A produção global de açúcar deverá crescer para 189,318 milhões de toneladas na temporada 2025/26, ante 180,754 milhões de toneladas em 2024/25, ou 4,73%, conforme estimativa do Departamento de Agricultura dos Estados Unidos (USDA).
Em seu relatório semestral de acompanhamento do mercado internacional de açúcar, o USDA projetou que a demanda global do adoçante totalizará 177,921 milhões de toneladas em 2025/26, ante as 175,435 milhões de toneladas apontadas para 2024/25 (alta de 1,4%).
Assim, o mercado internacional de açúcar terá que lidar com um excedente de oferta de 11,397 milhões de toneladas em 2025/26, após excedente de 5,319 milhões de toneladas em 2024/25.
Conforme o USDA, do lado da produção, os crescimentos projetados para Brasil e Índia deverão compensar amplamente a menor produção da União Europeia.
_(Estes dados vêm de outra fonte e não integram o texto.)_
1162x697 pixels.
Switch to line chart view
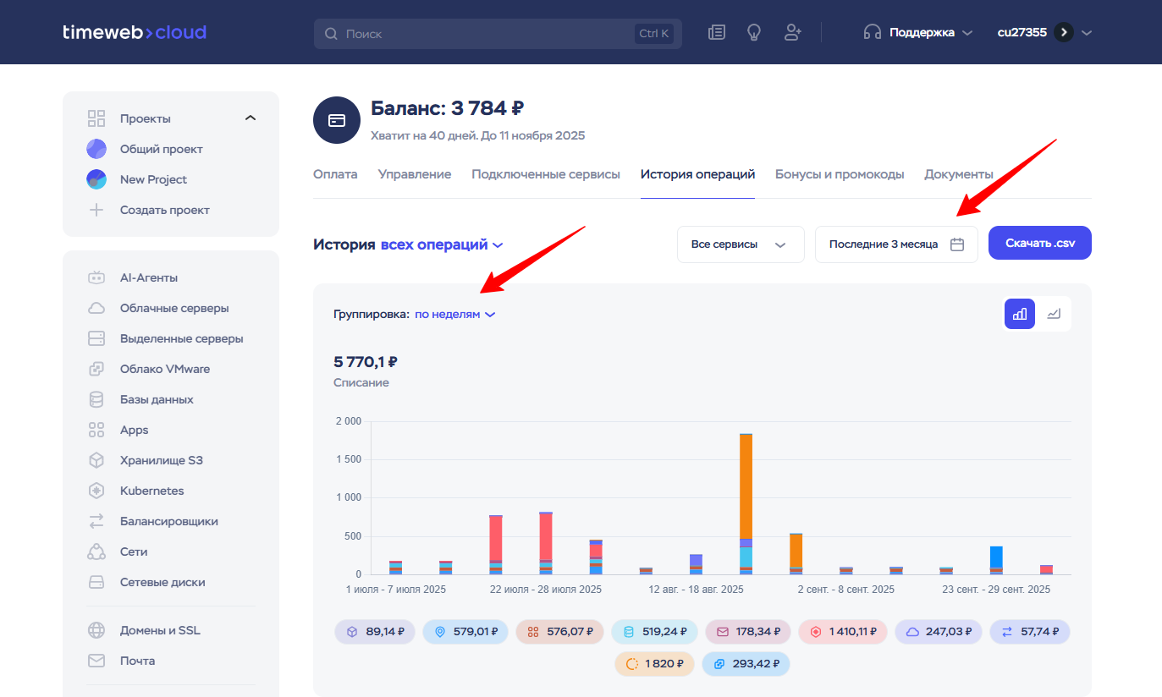pyautogui.click(x=1054, y=314)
Já as exportações estão em queda, com a expectativa de embarques menores da União Europeia e da Tailândia. Os estoques finais devem aumentar, principalmente devido à Índia e à China.
A produção brasileira deverá aumentar em 1 milhão de toneladas, atingindo um recorde de 44,7 milhões, com expectativa de maior produtividade de açúcar devido ao clima favorável. A composição da produção deverá favorecer o etanol em relação à temporada anterior, com o mix das usinas caindo de 51% para 49% para o açúcar. A previsão é de que o consumo caia ligeiramente, enquanto as exportações aumentem com o aumento da produção.
Já a produção da União Europeia deverá cair 9%, para 15 milhões de toneladas, uma vez que a área de beterraba deverá recuar 10%, principalmente entre os principais produtores, como França e Alemanha. O consumo e os estoques finais permanecem relativamente inalterados em relação ao ano anterior. As importações estão em alta, com a produção menor, enquanto as exportações estão previstas para queda.
Na Ásia, a previsão é de que a produção da Tailândia aumente 2%, para 10,3 milhões de toneladas, devido ao aumento da produção de cana-de-açúcar e da produtividade do açúcar de cana. O consumo doméstico continua crescendo na Tailândia, mas a um ritmo mais lento, devido à menor demanda de processadores de alimentos voltados para a exportação. A previsão é de queda nas exportações devido à concorrência de outros grandes exportadores, como o Brasil, enquanto os estoques devem permanecer estáveis.
A produção da Índia deve aumentar mais de 25%, para 35,3 milhões de toneladas, devido ao clima favorável e ao aumento da área de cana. O consumo deve aumentar, impulsionado pelo crescimento do setor de serviços alimentícios, enquanto as exportações e os estoques devem aumentar com o aumento da oferta.